Segment Start: SOURCE MATERIAL

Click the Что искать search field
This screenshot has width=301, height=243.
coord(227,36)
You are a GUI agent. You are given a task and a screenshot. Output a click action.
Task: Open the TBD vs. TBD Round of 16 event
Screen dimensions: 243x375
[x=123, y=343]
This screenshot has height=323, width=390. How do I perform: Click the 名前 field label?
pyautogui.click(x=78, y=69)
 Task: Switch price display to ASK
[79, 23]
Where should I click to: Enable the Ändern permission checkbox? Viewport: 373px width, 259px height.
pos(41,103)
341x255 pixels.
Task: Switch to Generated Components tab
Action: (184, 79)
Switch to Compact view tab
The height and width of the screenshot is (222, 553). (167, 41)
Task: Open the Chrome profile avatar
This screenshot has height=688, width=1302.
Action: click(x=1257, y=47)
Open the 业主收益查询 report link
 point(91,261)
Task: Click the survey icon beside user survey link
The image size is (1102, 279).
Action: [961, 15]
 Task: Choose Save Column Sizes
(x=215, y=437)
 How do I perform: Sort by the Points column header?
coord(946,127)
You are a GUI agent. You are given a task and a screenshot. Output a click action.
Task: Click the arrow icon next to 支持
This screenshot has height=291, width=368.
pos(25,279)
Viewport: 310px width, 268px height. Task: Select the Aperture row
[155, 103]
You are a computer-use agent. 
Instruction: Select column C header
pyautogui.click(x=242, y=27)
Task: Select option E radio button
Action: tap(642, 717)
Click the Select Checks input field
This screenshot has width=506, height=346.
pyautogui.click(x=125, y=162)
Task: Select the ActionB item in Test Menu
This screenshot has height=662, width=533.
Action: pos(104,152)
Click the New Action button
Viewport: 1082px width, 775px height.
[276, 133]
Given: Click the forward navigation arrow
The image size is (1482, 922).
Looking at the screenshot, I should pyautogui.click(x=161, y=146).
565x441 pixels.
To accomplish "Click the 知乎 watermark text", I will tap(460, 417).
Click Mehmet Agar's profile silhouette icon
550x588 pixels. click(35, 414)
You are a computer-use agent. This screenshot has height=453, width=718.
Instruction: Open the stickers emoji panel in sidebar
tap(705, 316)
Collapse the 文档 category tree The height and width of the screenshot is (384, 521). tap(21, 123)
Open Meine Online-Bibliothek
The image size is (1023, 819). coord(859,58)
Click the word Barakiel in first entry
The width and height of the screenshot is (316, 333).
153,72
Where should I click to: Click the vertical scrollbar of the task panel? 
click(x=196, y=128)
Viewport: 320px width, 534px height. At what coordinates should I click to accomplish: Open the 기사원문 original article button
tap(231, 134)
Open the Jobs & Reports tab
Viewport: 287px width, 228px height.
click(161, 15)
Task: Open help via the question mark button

Segment End: SOURCE MATERIAL

Your task is to copy each line of the data above that holds "computer".

FINISHED EXERCISE »
You are a computer-use agent. 
You are a computer-use agent. This screenshot has height=453, width=718.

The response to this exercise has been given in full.